3. C untuk Comparison, atau Intervention (jika ada atau dibutuhkan)


Analisis :
Berdasarkan uji Paired T Test terhadap nilai GCS pre dan post test pada kelompok
kontrol ditemukan hasil P>0.05 (P Value=1.000), sehingga Ho diterima dan Ha ditolak,
dan dapat disimpulkan bahwa tidak terdapat perbedaan serata skor GCS pada pasien
kontrol, hal ini didukung dengan tidak ditemukannya peningkatan rata-rata nilai GCS
pada kelompok tersebut. Setelah observasi selama 3 hari tanpa diberikan stimulasi sensori
pada pasien dengan kelompok kontrol ditemukan data adanya peningkatan nilai GCS
pada pasien cedera kepala, namun terdapat juga penurunan nilai GCS dan ada beberapa
pasien yang tidak mengalami perubahan nilai GCS. Melihat dari distribusi frekuensi
responden dapat dilihat bahwa pasien yang tidak mengalami perubahan dan pasien yang
mengalami penurunan nilai GCS hampir seluruhnya yaitu sebanyak 7 dari 10 responden
adalah responden yang berada dalam rentang GCS 3-8 yang dikategorikan menjadi
cedera kepala berat.
Sedangkan berdasarkan teori yang dikemukanan oleh Hudak & Gallo 2002, mengatakan
bahwa cedera kepala sedang memiliki prognosis lebih baik dari pada cedera kepala berat.
Hal ini dikuatkan oleh penelitian yang dilakukan oleh Abdul 2006, mengemukakan hasil
penelitiannya dimana pada cedera kepala berat lebih sering mengalami hipoksia sistemik
yang akan memperburuk prognosa, karena pada cedera kepala dengan gangguan fungsi
otak dimana O2 kurang dari 2,5 cc per 100 gram otak permenit akan mulai terjadi
gangguan mental dan umumnya bila kurang dari 2 cc per 100 gram otak permenit dapat
mengakibatkan koma pada pasien sehingga pada cedera kepala berat membutuhkan
waktu yang lebih lama dalam peningkatan kesadaran/nilai GCS.

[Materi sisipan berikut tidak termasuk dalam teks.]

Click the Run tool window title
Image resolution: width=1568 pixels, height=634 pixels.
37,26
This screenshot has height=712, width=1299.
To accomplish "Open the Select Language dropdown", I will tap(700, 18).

4. O untuk Outcome yang ingin diukur atau yang ingin dicapai


Analisis :
Berdasarkan hasil penelitian dan pembahasan, maka dapat disimpulkan bahwa Stimulasi
sensori dapat mempengaruhi nilai GCS pada pasien cedera kepala di ruang Neurosurgical
Critical Care Unit (NCCU) RSUP dr. Hasan Sadikin Bandung. Manajer pelayanan
keperawatan diharapkan dapat mensosialisasikan stimulasi sensori sebagai salah satu
terapi komplementer dalam meningkatkan nilai GCS pada pasien cedera kepala di ruang
NCCU RSUP. dr. Hasan Sadikin Bandung.